Show each line from the listing that includes the word "taskbar".

### DATA TO USE:
- Opening Delimiter -
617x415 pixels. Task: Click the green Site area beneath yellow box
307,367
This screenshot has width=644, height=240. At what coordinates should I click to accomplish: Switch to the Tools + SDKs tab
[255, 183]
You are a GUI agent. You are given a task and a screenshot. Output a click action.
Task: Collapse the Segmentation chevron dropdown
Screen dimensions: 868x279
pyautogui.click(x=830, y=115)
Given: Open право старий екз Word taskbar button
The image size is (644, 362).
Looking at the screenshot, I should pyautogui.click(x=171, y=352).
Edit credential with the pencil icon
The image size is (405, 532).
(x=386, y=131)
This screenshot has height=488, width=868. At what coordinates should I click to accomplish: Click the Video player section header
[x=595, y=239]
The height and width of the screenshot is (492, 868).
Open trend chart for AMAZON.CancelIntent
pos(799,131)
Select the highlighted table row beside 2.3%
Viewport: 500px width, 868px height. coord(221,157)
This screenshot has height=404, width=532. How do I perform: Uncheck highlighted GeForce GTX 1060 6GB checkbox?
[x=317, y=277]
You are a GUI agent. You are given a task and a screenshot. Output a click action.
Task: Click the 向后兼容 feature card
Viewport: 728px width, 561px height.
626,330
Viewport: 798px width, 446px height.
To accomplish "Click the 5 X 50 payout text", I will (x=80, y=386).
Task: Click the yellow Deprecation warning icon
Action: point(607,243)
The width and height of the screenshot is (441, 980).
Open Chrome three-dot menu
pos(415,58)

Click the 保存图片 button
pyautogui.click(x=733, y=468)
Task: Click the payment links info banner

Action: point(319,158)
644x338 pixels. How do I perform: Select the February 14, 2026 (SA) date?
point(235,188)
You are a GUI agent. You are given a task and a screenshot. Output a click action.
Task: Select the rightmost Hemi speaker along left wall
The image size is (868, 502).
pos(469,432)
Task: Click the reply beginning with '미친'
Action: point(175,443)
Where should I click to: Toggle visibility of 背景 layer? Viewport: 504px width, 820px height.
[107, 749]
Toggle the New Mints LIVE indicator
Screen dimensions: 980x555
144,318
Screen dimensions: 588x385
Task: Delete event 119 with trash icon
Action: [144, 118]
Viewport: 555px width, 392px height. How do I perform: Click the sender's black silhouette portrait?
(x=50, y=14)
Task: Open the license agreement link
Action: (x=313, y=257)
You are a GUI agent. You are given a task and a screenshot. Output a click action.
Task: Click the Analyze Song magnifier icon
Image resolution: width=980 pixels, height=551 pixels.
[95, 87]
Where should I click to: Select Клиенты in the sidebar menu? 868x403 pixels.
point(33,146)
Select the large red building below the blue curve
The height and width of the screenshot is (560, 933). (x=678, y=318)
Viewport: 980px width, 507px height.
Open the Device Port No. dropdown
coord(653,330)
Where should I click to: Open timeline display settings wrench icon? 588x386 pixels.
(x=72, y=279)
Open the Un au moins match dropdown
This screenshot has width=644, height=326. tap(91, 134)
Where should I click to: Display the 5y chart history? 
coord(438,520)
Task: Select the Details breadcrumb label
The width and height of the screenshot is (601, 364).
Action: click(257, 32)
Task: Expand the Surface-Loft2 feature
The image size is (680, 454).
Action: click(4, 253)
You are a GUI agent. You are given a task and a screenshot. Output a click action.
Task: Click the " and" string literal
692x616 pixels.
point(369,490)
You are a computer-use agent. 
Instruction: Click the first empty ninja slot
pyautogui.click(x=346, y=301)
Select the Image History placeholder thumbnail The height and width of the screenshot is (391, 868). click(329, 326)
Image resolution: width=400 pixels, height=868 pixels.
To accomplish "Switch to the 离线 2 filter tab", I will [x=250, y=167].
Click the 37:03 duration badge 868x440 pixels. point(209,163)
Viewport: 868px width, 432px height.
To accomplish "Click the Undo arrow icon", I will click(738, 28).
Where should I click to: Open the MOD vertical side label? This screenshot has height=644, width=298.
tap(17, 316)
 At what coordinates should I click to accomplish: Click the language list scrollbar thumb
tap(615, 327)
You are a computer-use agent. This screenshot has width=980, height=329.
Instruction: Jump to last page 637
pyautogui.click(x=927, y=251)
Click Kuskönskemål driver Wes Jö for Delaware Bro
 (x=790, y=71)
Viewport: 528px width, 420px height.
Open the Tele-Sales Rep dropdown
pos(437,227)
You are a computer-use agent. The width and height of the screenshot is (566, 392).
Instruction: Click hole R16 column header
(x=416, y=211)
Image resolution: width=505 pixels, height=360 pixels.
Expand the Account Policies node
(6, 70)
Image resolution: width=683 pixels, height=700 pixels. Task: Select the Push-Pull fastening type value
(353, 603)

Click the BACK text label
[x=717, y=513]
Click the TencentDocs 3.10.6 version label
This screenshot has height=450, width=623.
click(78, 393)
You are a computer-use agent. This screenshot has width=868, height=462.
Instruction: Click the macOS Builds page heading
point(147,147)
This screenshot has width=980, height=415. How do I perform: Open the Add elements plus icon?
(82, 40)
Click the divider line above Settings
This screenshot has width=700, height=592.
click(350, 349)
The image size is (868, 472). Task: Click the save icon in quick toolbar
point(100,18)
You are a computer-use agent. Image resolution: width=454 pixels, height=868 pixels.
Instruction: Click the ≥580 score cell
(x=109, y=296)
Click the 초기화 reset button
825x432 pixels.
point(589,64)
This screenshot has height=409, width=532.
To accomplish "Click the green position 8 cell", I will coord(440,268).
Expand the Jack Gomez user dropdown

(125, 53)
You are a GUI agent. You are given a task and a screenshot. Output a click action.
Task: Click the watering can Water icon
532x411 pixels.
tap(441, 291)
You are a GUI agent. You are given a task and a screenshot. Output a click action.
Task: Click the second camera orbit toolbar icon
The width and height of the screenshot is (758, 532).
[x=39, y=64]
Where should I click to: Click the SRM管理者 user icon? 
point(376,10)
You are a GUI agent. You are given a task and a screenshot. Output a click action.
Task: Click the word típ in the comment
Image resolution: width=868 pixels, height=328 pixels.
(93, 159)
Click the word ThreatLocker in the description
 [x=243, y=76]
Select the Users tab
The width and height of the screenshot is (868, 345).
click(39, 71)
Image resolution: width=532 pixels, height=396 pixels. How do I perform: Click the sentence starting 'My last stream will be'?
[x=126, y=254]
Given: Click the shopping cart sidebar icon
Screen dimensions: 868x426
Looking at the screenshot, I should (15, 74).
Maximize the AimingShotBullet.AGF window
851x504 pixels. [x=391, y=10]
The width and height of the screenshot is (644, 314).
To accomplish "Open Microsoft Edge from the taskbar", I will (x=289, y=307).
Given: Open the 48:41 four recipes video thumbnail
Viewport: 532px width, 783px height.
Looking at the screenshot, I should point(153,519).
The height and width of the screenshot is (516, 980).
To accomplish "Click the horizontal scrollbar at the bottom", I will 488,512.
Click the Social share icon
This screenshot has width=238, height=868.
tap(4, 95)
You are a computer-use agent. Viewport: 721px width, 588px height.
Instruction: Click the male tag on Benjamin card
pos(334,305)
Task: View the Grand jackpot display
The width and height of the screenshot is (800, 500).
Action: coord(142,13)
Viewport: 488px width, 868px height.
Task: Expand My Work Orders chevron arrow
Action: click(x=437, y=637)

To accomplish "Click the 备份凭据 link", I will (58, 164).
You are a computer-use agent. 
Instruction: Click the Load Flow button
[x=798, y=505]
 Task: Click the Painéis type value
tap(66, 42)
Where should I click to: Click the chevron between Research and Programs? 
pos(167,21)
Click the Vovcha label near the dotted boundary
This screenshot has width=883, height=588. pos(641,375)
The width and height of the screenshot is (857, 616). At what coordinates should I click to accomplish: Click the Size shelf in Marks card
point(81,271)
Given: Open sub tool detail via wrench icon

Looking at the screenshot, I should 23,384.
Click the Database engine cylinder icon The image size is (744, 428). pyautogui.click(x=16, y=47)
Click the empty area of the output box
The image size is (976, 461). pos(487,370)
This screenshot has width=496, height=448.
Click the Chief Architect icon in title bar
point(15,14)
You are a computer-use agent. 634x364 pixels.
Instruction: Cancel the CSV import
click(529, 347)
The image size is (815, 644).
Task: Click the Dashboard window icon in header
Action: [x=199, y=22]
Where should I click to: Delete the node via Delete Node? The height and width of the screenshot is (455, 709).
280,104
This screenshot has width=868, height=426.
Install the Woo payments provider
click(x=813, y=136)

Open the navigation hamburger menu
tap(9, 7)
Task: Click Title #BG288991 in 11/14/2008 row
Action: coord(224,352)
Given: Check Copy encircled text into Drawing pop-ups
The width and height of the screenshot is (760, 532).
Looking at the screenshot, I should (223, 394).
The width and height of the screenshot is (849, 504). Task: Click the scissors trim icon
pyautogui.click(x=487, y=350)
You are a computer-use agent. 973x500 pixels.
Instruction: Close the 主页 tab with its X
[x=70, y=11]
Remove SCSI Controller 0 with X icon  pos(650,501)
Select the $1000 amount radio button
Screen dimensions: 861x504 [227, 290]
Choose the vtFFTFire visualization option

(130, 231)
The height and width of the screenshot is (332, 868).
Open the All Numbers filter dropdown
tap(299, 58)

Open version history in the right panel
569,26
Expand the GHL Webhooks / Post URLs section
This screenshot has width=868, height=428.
- Closing Delimiter -
### FINISHED TASK:
Given: Open право старий екз Word taskbar button
To accomplish "Open Microsoft Edge from the taskbar", I will (x=289, y=307).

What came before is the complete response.